GIVEN DATA:
-- Begin --
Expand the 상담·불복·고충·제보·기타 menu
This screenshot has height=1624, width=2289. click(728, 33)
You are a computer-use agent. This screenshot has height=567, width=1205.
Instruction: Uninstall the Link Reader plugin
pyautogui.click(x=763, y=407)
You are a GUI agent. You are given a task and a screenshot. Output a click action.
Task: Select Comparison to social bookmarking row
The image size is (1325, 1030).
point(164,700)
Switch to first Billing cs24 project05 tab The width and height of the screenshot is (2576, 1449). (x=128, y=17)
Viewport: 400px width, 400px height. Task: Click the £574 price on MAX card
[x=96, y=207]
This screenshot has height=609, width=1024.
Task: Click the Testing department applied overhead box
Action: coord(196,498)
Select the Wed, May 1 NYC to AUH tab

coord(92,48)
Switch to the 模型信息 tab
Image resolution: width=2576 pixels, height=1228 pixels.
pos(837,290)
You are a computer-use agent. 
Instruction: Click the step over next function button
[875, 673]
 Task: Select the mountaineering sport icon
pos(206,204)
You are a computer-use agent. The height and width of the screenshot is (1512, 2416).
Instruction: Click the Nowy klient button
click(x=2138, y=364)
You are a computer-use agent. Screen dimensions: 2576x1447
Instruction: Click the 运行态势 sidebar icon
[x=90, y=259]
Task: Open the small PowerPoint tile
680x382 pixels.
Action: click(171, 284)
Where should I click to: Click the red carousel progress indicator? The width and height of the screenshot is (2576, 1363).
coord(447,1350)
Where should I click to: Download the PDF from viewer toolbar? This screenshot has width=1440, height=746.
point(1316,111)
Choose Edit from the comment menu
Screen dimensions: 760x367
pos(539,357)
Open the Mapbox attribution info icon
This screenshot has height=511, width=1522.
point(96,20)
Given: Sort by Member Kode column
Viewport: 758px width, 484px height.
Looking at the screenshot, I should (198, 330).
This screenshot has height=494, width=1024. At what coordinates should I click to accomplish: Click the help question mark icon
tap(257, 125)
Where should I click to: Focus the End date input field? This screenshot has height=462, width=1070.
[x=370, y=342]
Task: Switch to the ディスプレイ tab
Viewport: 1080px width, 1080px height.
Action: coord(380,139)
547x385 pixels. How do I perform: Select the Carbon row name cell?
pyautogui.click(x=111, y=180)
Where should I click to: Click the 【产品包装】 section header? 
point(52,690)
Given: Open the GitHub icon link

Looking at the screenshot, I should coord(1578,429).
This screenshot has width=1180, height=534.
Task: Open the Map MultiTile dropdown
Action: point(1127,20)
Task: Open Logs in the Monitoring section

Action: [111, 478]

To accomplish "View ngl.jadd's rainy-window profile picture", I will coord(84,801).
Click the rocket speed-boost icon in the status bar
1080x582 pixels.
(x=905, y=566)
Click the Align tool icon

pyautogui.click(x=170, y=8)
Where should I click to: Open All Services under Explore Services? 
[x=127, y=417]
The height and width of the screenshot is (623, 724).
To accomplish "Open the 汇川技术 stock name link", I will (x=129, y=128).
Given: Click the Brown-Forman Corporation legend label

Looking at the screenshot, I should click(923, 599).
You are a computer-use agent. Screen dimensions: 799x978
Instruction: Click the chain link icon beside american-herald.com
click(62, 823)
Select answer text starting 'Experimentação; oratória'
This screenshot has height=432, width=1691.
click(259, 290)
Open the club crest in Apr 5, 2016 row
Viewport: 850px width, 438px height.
-- End --
THE EXERCISE: Recast every line of the records above as a Markdown table with two columns, Row and Line, numbering each row and skipping blank lines.

THE COMPLETED TASK:
| Row | Line |
|---|---|
| 1 | Expand the 상담·불복·고충·제보·기타 menu |
| 2 | This screenshot has height=1624, width=2289. click(728, 33) |
| 3 | You are a computer-use agent. This screenshot has height=567, width=1205. |
| 4 | Instruction: Uninstall the Link Reader plugin |
| 5 | pyautogui.click(x=763, y=407) |
| 6 | You are a GUI agent. You are given a task and a screenshot. Output a click action. |
| 7 | Task: Select Comparison to social bookmarking row |
| 8 | The image size is (1325, 1030). |
| 9 | point(164,700) |
| 10 | Switch to first Billing cs24 project05 tab The width and height of the screenshot is (2576, 1449). (x=128, y=17) |
| 11 | Viewport: 400px width, 400px height. Task: Click the £574 price on MAX card |
| 12 | [x=96, y=207] |
| 13 | This screenshot has height=609, width=1024. |
| 14 | Task: Click the Testing department applied overhead box |
| 15 | Action: coord(196,498) |
| 16 | Select the Wed, May 1 NYC to AUH tab |
| 17 | coord(92,48) |
| 18 | Switch to the 模型信息 tab |
| 19 | Image resolution: width=2576 pixels, height=1228 pixels. |
| 20 | pos(837,290) |
| 21 | You are a computer-use agent.  |
| 22 | Instruction: Click the step over next function button |
| 23 | [875, 673] |
| 24 |  Task: Select the mountaineering sport icon |
| 25 | pos(206,204) |
| 26 | You are a computer-use agent. The height and width of the screenshot is (1512, 2416). |
| 27 | Instruction: Click the Nowy klient button |
| 28 | click(x=2138, y=364) |
| 29 | You are a computer-use agent. Screen dimensions: 2576x1447 |
| 30 | Instruction: Click the 运行态势 sidebar icon |
| 31 | [x=90, y=259] |
| 32 | Task: Open the small PowerPoint tile |
| 33 | 680x382 pixels. |
| 34 | Action: click(171, 284) |
| 35 | Where should I click to: Click the red carousel progress indicator? The width and height of the screenshot is (2576, 1363). |
| 36 | coord(447,1350) |
| 37 | Where should I click to: Download the PDF from viewer toolbar? This screenshot has width=1440, height=746. |
| 38 | point(1316,111) |
| 39 | Choose Edit from the comment menu |
| 40 | Screen dimensions: 760x367 |
| 41 | pos(539,357) |
| 42 | Open the Mapbox attribution info icon |
| 43 | This screenshot has height=511, width=1522. |
| 44 | point(96,20) |
| 45 | Given: Sort by Member Kode column |
| 46 | Viewport: 758px width, 484px height. |
| 47 | Looking at the screenshot, I should (198, 330). |
| 48 | This screenshot has height=494, width=1024. At what coordinates should I click to accomplish: Click the help question mark icon |
| 49 | tap(257, 125) |
| 50 | Where should I click to: Focus the End date input field? This screenshot has height=462, width=1070. |
| 51 | [x=370, y=342] |
| 52 | Task: Switch to the ディスプレイ tab |
| 53 | Viewport: 1080px width, 1080px height. |
| 54 | Action: coord(380,139) |
| 55 | 547x385 pixels. How do I perform: Select the Carbon row name cell? |
| 56 | pyautogui.click(x=111, y=180) |
| 57 | Where should I click to: Click the 【产品包装】 section header?  |
| 58 | point(52,690) |
| 59 | Given: Open the GitHub icon link |
| 60 | Looking at the screenshot, I should coord(1578,429). |
| 61 | This screenshot has width=1180, height=534. |
| 62 | Task: Open the Map MultiTile dropdown |
| 63 | Action: point(1127,20) |
| 64 | Task: Open Logs in the Monitoring section |
| 65 | Action: [111, 478] |
| 66 | To accomplish "View ngl.jadd's rainy-window profile picture", I will coord(84,801). |
| 67 | Click the rocket speed-boost icon in the status bar |
| 68 | 1080x582 pixels. |
| 69 | (x=905, y=566) |
| 70 | Click the Align tool icon |
| 71 | pyautogui.click(x=170, y=8) |
| 72 | Where should I click to: Open All Services under Explore Services?  |
| 73 | [x=127, y=417] |
| 74 | The height and width of the screenshot is (623, 724). |
| 75 | To accomplish "Open the 汇川技术 stock name link", I will (x=129, y=128). |
| 76 | Given: Click the Brown-Forman Corporation legend label |
| 77 | Looking at the screenshot, I should click(923, 599). |
| 78 | You are a computer-use agent. Screen dimensions: 799x978 |
| 79 | Instruction: Click the chain link icon beside american-herald.com |
| 80 | click(62, 823) |
| 81 | Select answer text starting 'Experimentação; oratória' |
| 82 | This screenshot has height=432, width=1691. |
| 83 | click(259, 290) |
| 84 | Open the club crest in Apr 5, 2016 row |
| 85 | Viewport: 850px width, 438px height. |